Thursday, January 30, 2014

Doctor Who: Last of the Gaderene by Mark Gatiss

Doctor Who: Last of the Gaderene by Mark Gatiss
Doctor Who: Last of The Gaderene
by Mark Gatiss

Last of The Gaderene was first published in 2000, five years before the modern era of Doctor Who and ten years before Mark Gatiss increased his workload to include Sherlock. What I'm saying is: Mark Gatiss is a better writer now, but Last of The Gaderene is still a decent Doctor Who story.

Let's get the bad bits out of the way first — In 2000, there wasn't an adjective or adverb that Gatiss wasn't keen to overuse, and the ensuing descriptions and dialogue tags suffer from that bloat. Now, I'm not an “all adverbs are evil” sort of writer/editor, but there are only so many “seemingly” and “nodded confidently” type things I can look past without rolling my eyes. Also, if he could quit emphasizing at every turn that the female villain is fat, that would be great. Cheers.
####
PROBLEM 1:
Answer these questions about the review of Last of the Gaderene:
(a) In what year was the novel first published?
(b) What later series did Mark Gatiss add to his workload?
(c) Which two examples does the reviewer give of phrasing that causes eye-rolling?
PROBLEM 2: Carry on the Last of the Gaderene review, picking up after its final sentence.

COLLECTED MATERIAL:
####
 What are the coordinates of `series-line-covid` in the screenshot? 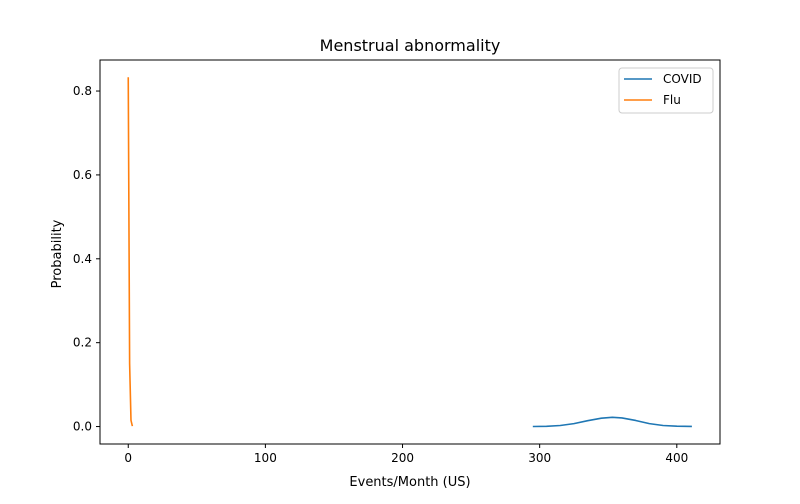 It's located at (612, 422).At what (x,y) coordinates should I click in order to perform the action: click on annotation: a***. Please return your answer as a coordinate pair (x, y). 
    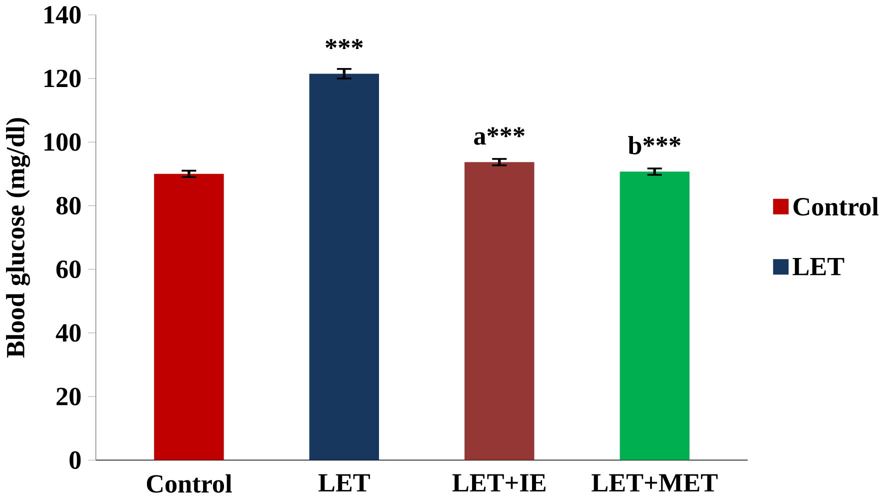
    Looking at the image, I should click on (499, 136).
####
WRITTEN REPLY 1:
(a) 2000
(b) Sherlock
(c) "seemingly" and "nodded confidently"

WRITTEN REPLY 2:
There are too many characters crammed into the story as well. I know the Doctor is all about everyone being important, but I don't need to hear the personal story and interior monologue of (what seemingly seems like) a dozen villagers in order to care about the village. Some of these characters are important, yes, but not all of them need soliloquy time. We can still have them be useful to the plot through the eyes of someone else.

Still, Mark Gatiss' sense of fun and great love for the Doctor is what makes Last of The Gaderene so enjoyable, despite its flaws (and is also why Gatiss is one of my favorite writers for the TV episodes). Placing us firmly in the 1970s world of the Third Doctor, we catch the Time Lord after his exile on Earth is no longer in effect, but he's still very involved in UNIT. Jo Grant and Brigadier Lethbridge-Stewart are there too, and I'm quite fond of them both.

'My dear Brigadier,' said the Doctor, stretching back in his chair and folding his hands behind his head. 'Running errands is not my forte. If you want someone to pop round to see your old friends, I suggest you try the Women's Institute.' He put his feet up on the Brigadier's desk, the corners of his mouth turning up until a small smile. 'I believe they make excellent jam.' 
The Brigadier raised an eyebrow and shot a venomous look at the Doctor who had now closed his eyes, completing the look of indifference. 
He was glad the Doctor had returned, of course, and he was certainly looking back to his usual dapper self in an emerald-green smoking jacket, narrow black trousers, and bow tie. However, he was displaying his familiar contempt for the Brigadier's methods and seemed damedly disinclined to get back to work. Or, at least what the Brigadier regarded as work.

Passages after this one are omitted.